UCSF

Background

Tenofovir disoproxil fumarate (TDF) can cause proximal tubular damage and chronic kidney disease in human immunodeficiency virus (HIV)-infected individuals. Urine α1-microglobulin (A1M), a low-molecular-weight protein indicative of proximal tubular dysfunction, may enable earlier detection of TDF-associated tubular toxicity.

Study design

Cross-sectional.

Setting & participants

883 HIV-infected and 350 -uninfected men enrolled in the Multicenter AIDS Cohort Study.

Predictors

HIV infection and TDF exposure.

Outcome

Urine A1M level.

Results

Urine A1M was detectable in 737 (83%) HIV-infected and 202 (58%) -uninfected men (P<0.001). Among HIV-infected participants, 573 (65%) were current TDF users and 112 (13%) were past TDF users.

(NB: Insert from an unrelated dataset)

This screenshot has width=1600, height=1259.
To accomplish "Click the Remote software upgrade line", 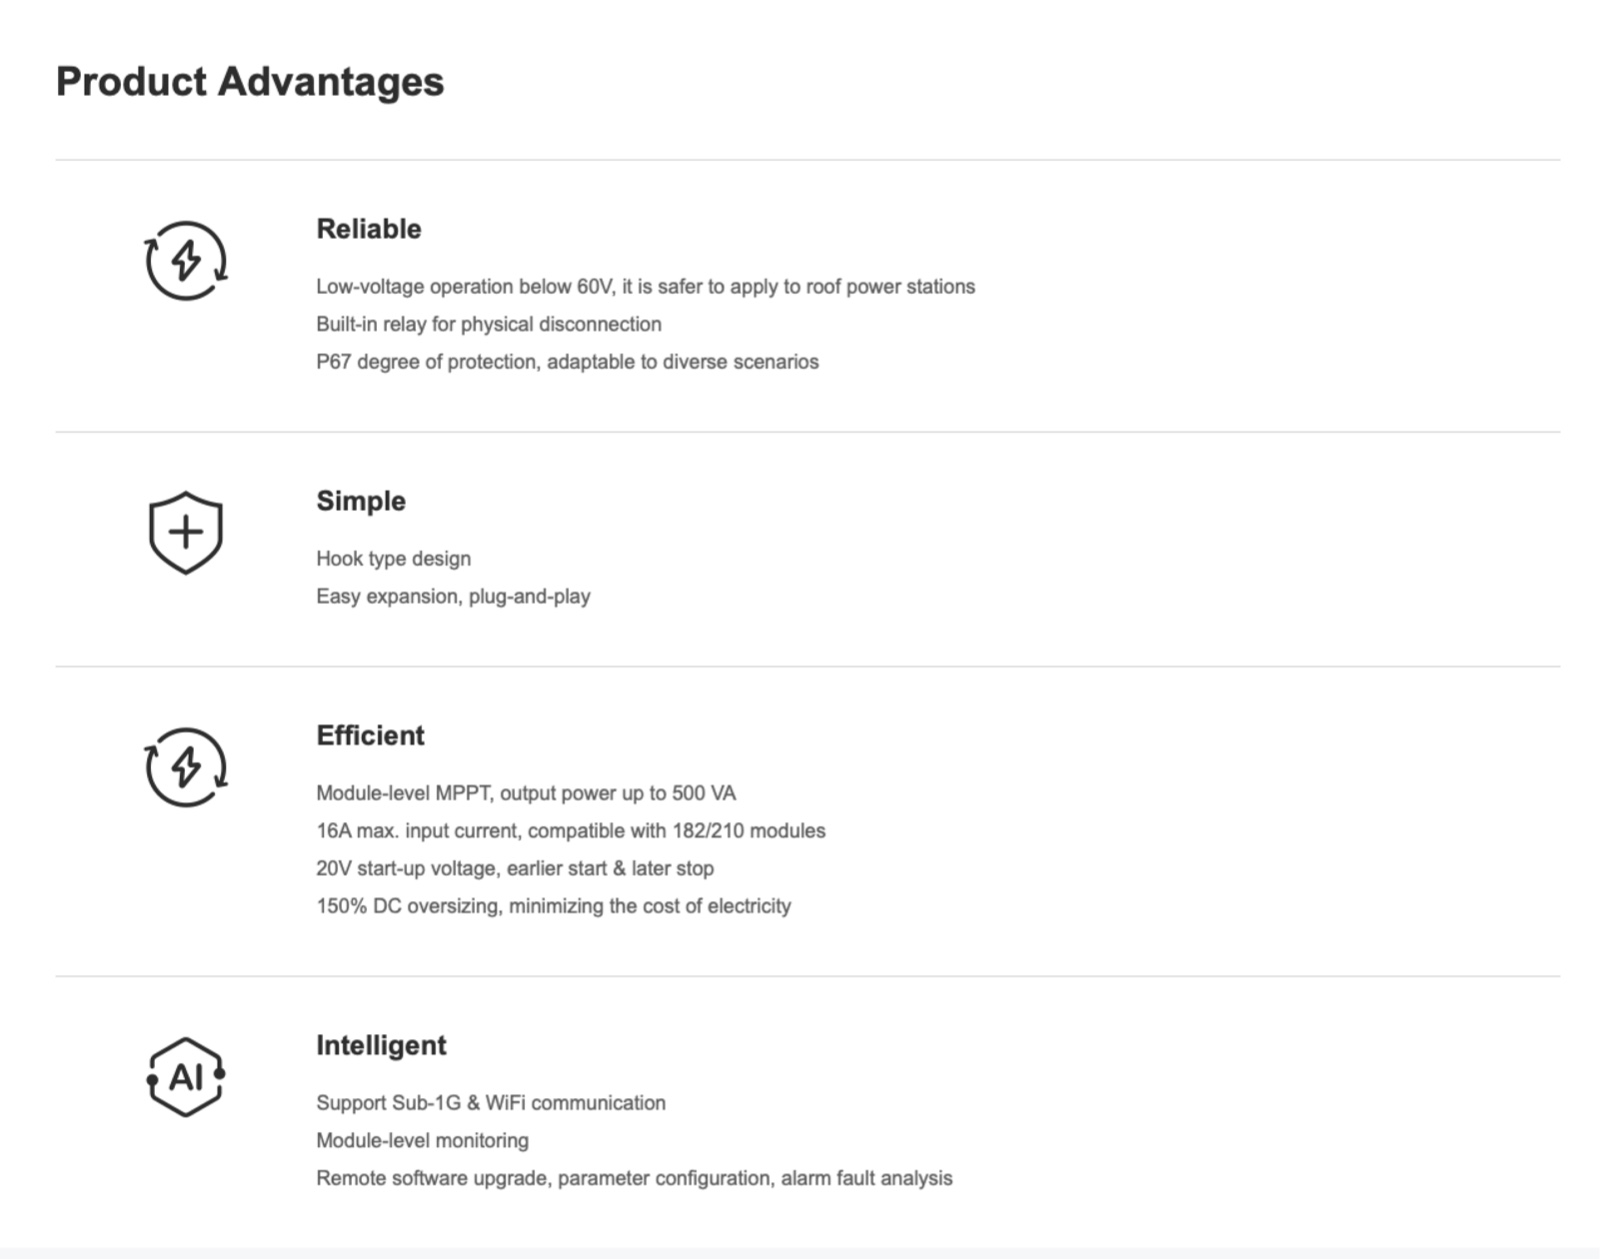I will click(x=634, y=1178).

After multivariable adjustment including demographics, traditional kidney disease risk factors, and estimated glomerular filtration rate, HIV infection was associated with 136% (95% CI, 104%-173%) higher urine A1M levels and 1.5-fold (95% CI, 1.3- to 1.6-fold) prevalence of detectable A1M. When participants were stratified by TDF exposure, HIV infection was associated with higher adjusted A1M levels, by 164% (95% CI, 127%-208%) among current users, 124% (95% CI, 78%-183%) among past users, and 76% (95% CI, 45%-115%) among never users. Among HIV-infected participants, each year of cumulative TDF exposure was associated with 7.6% (95% CI, 5.4%-9.9%) higher A1M levels in fully adjusted models, a 4-fold effect size relative to advancing age (1.8% [95% CI, 0.9%-2.7%] per year). Each year since TDF treatment discontinuation was associated with 4.9% (95% CI, -9.4%--0.2%) lower A1M levels among past users.

Limitations

Results may not be generalizable to women.

Conclusions

HIV-infected men had higher urine A1M levels compared with HIV-uninfected men. Among HIV-infected men, cumulative TDF exposure was associated with incrementally higher A1M levels, whereas time since TDF treatment discontinuation was associated with progressively lower A1M levels. Urine A1M appears to be a promising biomarker for detecting and monitoring TDF-associated tubular toxicity.